### [EXERCISE]
In the part that opens with the line containing "Oljor (506, 88)" and closes with the line containing "Mitt konto (1362, 32)", rename "Snökedjor" to "Kedjor". Give only those items again, with nothing else changed.

### [DATA]
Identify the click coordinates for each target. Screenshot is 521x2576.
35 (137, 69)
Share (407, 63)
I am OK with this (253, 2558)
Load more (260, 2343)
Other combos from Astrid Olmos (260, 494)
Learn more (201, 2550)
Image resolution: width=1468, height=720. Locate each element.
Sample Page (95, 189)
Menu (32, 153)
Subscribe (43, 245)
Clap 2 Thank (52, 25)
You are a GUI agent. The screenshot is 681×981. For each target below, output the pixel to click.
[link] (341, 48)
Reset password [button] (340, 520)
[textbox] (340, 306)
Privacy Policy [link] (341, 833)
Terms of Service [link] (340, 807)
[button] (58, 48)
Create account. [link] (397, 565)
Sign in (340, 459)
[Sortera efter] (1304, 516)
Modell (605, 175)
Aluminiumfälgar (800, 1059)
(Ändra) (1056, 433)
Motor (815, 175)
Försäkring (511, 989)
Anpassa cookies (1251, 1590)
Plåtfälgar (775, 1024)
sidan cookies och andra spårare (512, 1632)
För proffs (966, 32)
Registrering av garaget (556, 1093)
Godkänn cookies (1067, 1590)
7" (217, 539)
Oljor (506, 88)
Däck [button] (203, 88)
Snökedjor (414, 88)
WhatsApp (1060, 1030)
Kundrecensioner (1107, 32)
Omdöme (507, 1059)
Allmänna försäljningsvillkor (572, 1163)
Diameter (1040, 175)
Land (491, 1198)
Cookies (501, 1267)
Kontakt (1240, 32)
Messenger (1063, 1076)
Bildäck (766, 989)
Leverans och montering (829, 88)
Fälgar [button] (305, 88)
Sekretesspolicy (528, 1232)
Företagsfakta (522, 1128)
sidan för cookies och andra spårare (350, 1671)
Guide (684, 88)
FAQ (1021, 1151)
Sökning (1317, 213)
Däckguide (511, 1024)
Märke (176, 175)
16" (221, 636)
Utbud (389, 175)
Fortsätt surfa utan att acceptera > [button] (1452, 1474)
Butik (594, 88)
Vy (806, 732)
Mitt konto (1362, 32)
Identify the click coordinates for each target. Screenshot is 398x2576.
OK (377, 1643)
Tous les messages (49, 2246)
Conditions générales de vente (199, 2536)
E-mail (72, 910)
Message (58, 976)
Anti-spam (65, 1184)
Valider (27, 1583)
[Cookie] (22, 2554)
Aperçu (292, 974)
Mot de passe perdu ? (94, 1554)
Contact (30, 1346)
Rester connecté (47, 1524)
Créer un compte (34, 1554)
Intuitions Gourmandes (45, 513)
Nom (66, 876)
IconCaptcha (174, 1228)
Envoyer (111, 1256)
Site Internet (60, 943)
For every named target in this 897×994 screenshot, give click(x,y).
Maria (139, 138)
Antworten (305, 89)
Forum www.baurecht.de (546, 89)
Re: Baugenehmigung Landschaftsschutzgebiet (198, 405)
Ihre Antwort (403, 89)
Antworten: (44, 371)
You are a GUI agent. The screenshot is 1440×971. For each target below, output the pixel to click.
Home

### [REPLY]
Oljor (506, 88)
Däck [button] (203, 88)
Kedjor (414, 88)
WhatsApp (1060, 1030)
Kundrecensioner (1107, 32)
Omdöme (507, 1059)
Allmänna försäljningsvillkor (572, 1163)
Diameter (1040, 175)
Land (491, 1198)
Cookies (501, 1267)
Kontakt (1240, 32)
Messenger (1063, 1076)
Bildäck (766, 989)
Leverans och montering (829, 88)
Fälgar [button] (305, 88)
Sekretesspolicy (528, 1232)
Företagsfakta (522, 1128)
sidan för cookies och andra spårare (350, 1671)
Guide (684, 88)
FAQ (1021, 1151)
Sökning (1317, 213)
Däckguide (511, 1024)
Märke (176, 175)
16" (221, 636)
Utbud (389, 175)
Fortsätt surfa utan att acceptera > [button] (1452, 1474)
Butik (594, 88)
Vy (806, 732)
Mitt konto (1362, 32)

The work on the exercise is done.